An escrow account (also called an impound account) is an important element of a mortgage loan. Lenders like escrow accounts because they reduce the risk of the loan. Borrowers like escrow accounts because of the convenience they offer and the fact that opting for escrows often results in a slightly better mortgage deal. So, exactly what is an escrow account in a mortgage for? Why is it necessary? Why is it beneficial to have an escrow account?
What Is An Escrow Account In a Mortgage For?
An escrow or impound account is essentially a savings account that holds cash so that the lender can automatically pay your homeowners insurance and property taxes for you. When you have an escrow account, part of your mortgage payment is diverted into the escrow account and held there until tax or insurance installments come due. When that happens, the lender makes the payments automatically so you don’t have to.
Why Lenders Like Escrow Accounts
Lenders like escrow accounts because they reduce their risk in the mortgage. By making sure that property taxes and insurance are paid on time and in full, they can protect their interest in the property. For instance, if property taxes go unpaid, the taxing jurisdiction could potentially foreclose and wipe out the mortgage on the property, resulting in a big loss for the lender. If a homeowner fails to maintain his homeowners insurance and the property burns down, then the lender no longer has collateral to secure the loan.
Having said that, rarely will a lender allow a homeowner to get away with not having homeowners insurance. If they find out there’s no insurance coverage, they’ll purchase expensive “forced” insurance coverage on your behalf and pass on the cost to you. Believe me, you’re much better off carrying your own policy!
Because the presence of an escrow account reduces risk for the lender, it’s very common for lenders to offer a slightly better mortgage deal if you opt to set up an escrow account. Depending on the lender, the discount could be in the form of lower closing costs or a slightly lower interest rate.
If you’re indifferent to setting up an escrow account for your next loan, I would recommend doing it for the sake of convenience and the fact that you’ll get a slightly better deal. If you really prefer to manage your taxes and insurance on your own, ask the lender how it will impact the rate and/or fees on the loan.
If the loan has very little equity in it, meaning you’re refinancing with a high loan-to-value or you’re purchasing with a small down payment, note that the lender may not give you a choice to waive escrows.
Expect to Predeposit Escrow Funds
If your new mortgage is to have an escrow account, expect some cash to be set aside in the loan transaction to get it set up. If you’re refinancing, you can usually just roll what’s needed to set up the escrow account into the new loan balance. Once your existing loan is paid off, your old lender will refund any escrow money on deposit with them.
If you’re purchasing a home, you’ll need to bring in your escrows at closing – in addition to your down payment and any closing costs you’re responsible for.
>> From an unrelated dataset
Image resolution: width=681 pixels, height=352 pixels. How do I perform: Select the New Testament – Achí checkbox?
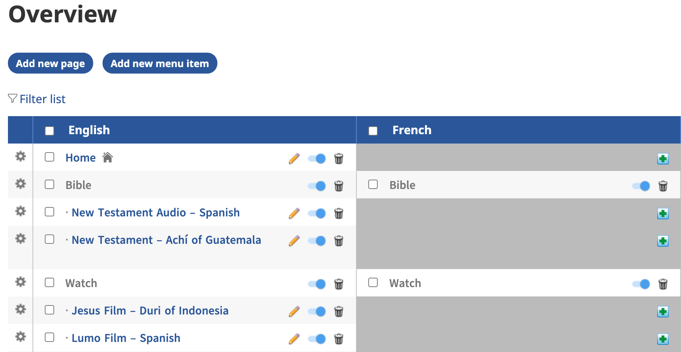(x=49, y=239)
How Escrow Deposits Are Calculated
As I mentioned, setting up an escrow account usually requires a “predeposit” of some cash to get it “caught up” to where we are in the year so that there’s enough money accumulated once tax and insurance installments are due.
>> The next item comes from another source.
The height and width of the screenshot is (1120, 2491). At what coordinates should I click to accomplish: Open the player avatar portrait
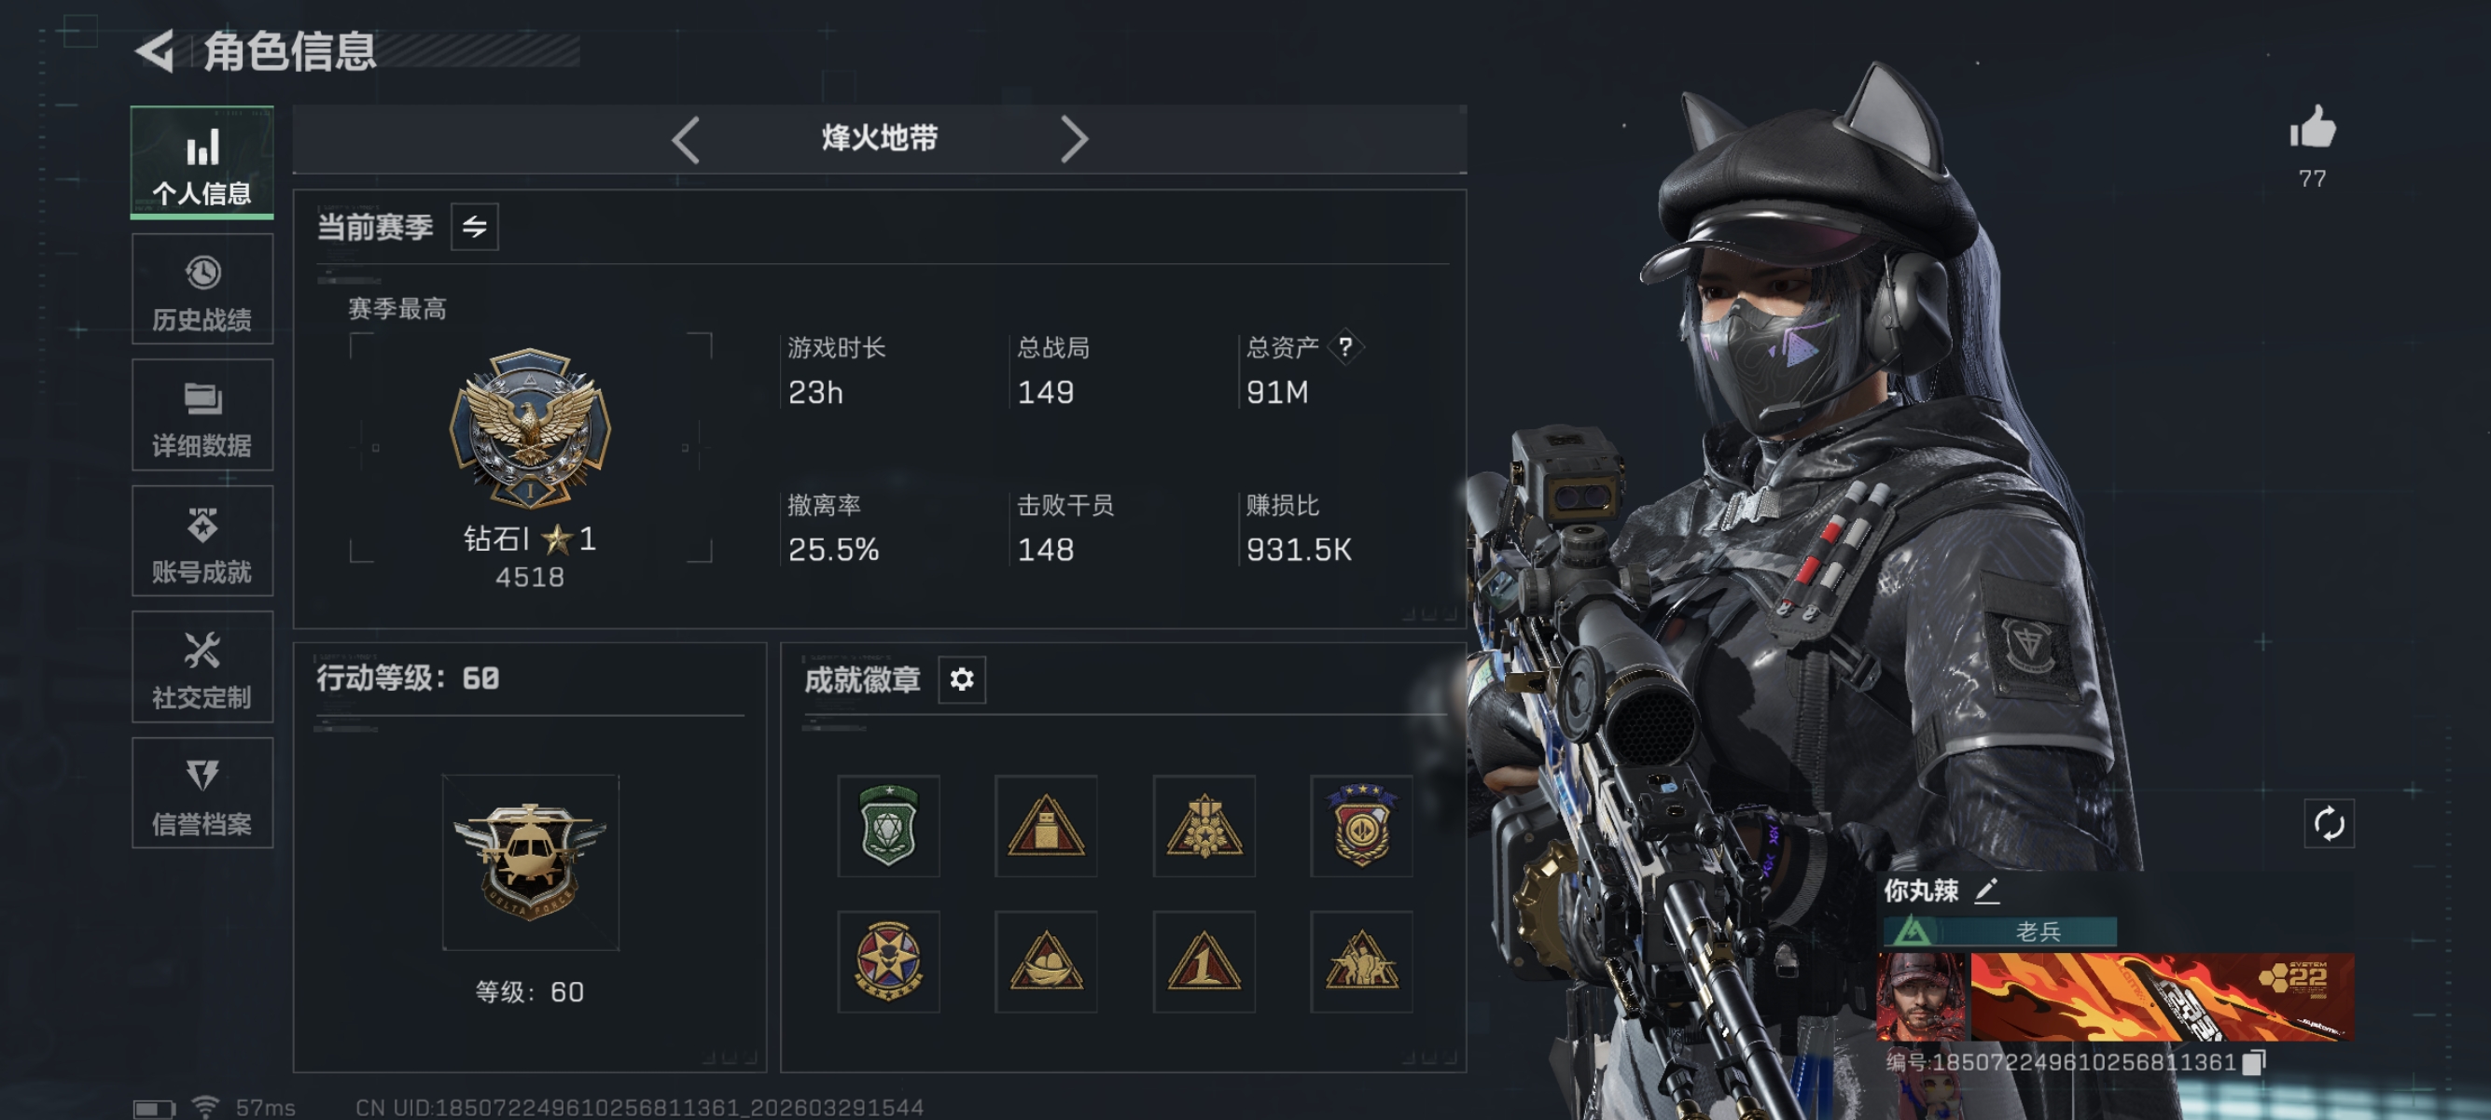coord(1920,997)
To see how this works, let’s assume property taxes are $2,400 per year and due in full by the end of November. Dividing by 12 months, this means that we’ll need to collect $200 from each mortgage payment to cover the annual property taxes.
Assuming the loan closes in July, the first payment likely won’t be due until September 1 (there’s always at least 30 days after closing before the first payment is due). Between September and November, we’ll only collect 3 months worth of taxes ($600) through regular mortgage payments, so we’re going to be short $1,800 once the end of November rolls around.
To solve this problem, we’ll need to collect 11 months worth of tax installments ($2,200) at closing to get the escrow account “caught up” to where we are in the year: 9 months for the shortage and 2 months as a pad against property tax increases.
So, what is an escrow account in a mortgage for? Primarily, the purpose of an escrow account is to help protect the lender’s interest in the property by making sure taxes and insurance are paid up. However, it’s also beneficial to you because it usually results in a slightly better mortgage deal and you won’t need to write checks for taxes and insurance throughout the year.